What's that smell? Do you smell that? Must be Vindication. Smells a little bittersweet doesn't it? I suppose that's the only real logical takeaway when we're talking about the abject failure of a venture featuring some of the most beloved tactical properties in the industry. But the sweet to offset the bitter comes in how this is proof, if ever it was needed, that the future of gaming is not always in the mobile space. I mean, sure for Niantic the millions they rake in monthly means they never have to dream about developing elsewhere, but when Ubisoft go trend chasing it's only a matter of time before they start hitting such walls such as 'unsustainability'. The soon-to-be shut down servers of Elite Squad are only facing this threat because no one was on them and throwing Ubisoft their bloodmoney, making this an victory to all those who say "If you don't like it, don't buy it". This sends a clear message, I hope, to those in charge over at Ubisoft; we're not going to buy something just because you throw the brand  we love on the marketing, you need to make a game worthy of that brand and our money.

Of course, this sends just as clear a message towards XDefiant. In many ways, given the timing of this announcement, it almost seems like XDefiant is the spiritual successor to Elite Squad. An acknowledgment that bottom of the barrel mobile trash isn't going to cut it in the Tom Clancy world, and a 'compromise' move into military-style gameplay, whilst still landing short of making an actual tactical adventure. I can't quite say for sure why Ubisoft are so adverse to just making the game that fans are willing to spend money on, but here we are with a game a decent bit closer to what fans want. But will they bite? Well, if the online response to the reveal trailer is anything to go by, probably not; but this is at least progress. Heck, this time next year when XDefiant is deemed unsustainable and shutdown, maybe then we'll be getting a Game with squad controls?

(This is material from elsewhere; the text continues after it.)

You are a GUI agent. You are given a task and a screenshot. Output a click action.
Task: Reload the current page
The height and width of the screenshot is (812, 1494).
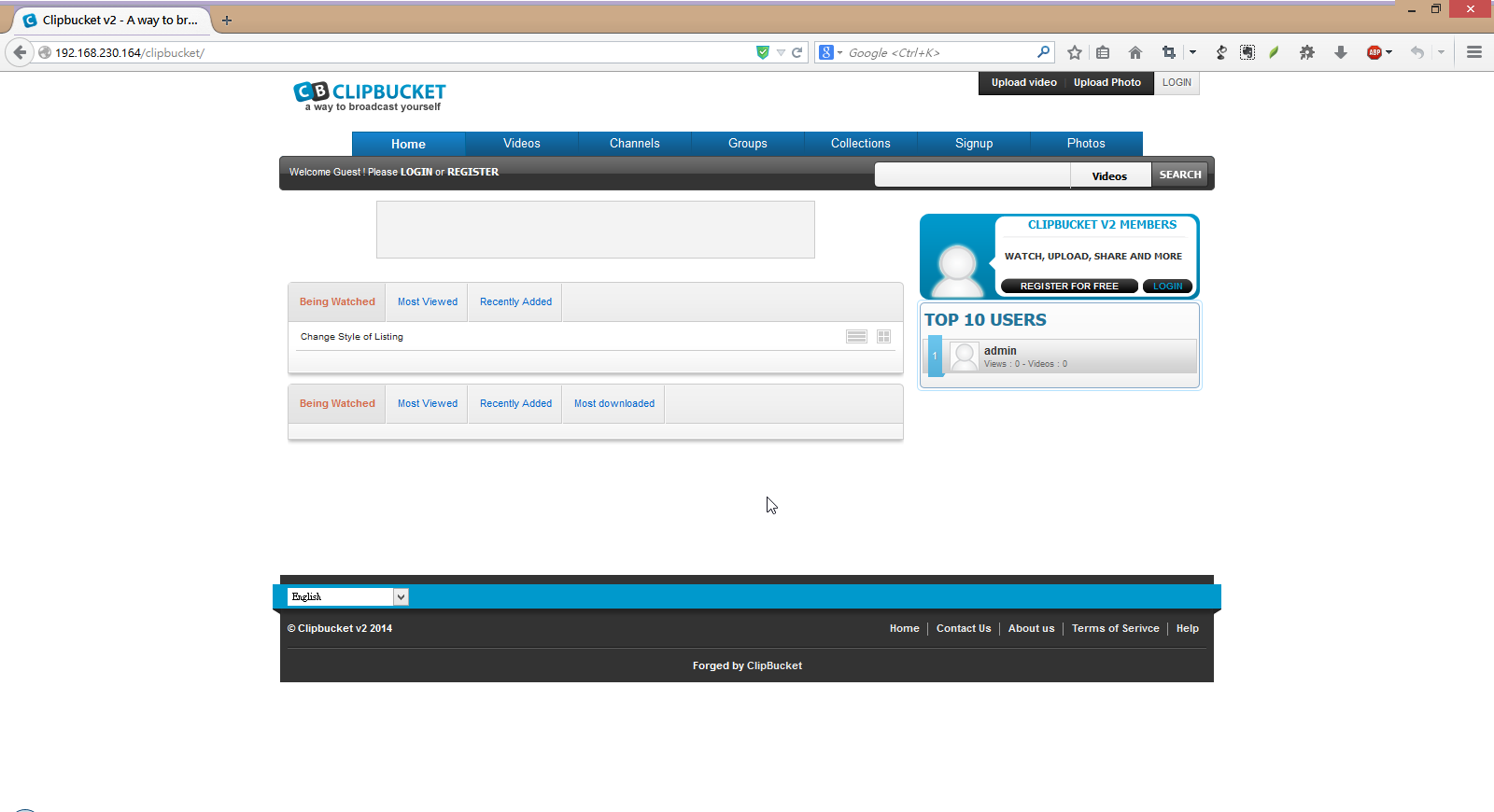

Is that too much to ask? I don't feel like it is.

I'm pretty sure no tears will be shed at the funeral of the crappy cash grab that Elite Squad represented, however I wonder how this news will be interpreted to those within the company. Afterall, this does demonstrate on Ubisoft's part both an inability to select fruitful products and an unwillingness to stick to their guns; in many ways this is the worst of all worlds in regards to confidence building. Perhaps a more positive way to look at this would be Ubisoft making active attempts to change it's spots, from the company that stifles it's ambitions to the whims of one ex creative director,  to one that pursues the heights it needs to in order to get the project done. That might be edging a little too positively, however, seeing as how XDefiant is still a misjudged mismatch of maligned and misshapen malpractices. Oh, and then there's Skull and Bones which certainly seems like a waste of delayed development time given how niche it'll likely end up. And BGE2. You know what, I take it back. Ubisoft ain't changing for nobody.

At the very least this means the beaten spirit of Sam Fisher can slink back into obscurity, waiting for his next chance to disappoint his fan base with a badly conceived cameo in a game which doesn't deserve him. (At this point his illuminati subplot from Conviction and Blacklist is more likely to get resolved in the next Ghost Recon game) But don't let my cynicism mislead you, I do think there's room for a solid crossover between Tom Clancy properties at some point down the line, I just think that Ubisoft need to focus on remembering how to make each game from their respective franchises first before blundering into another mess like they've done twice now. Crossovers should celebrate the strengths of both franchises, not disregard the fundamentals of both. So let's reconvene this time next year to discuss the next ill-fated Clancy crossover; agreed? Agreed.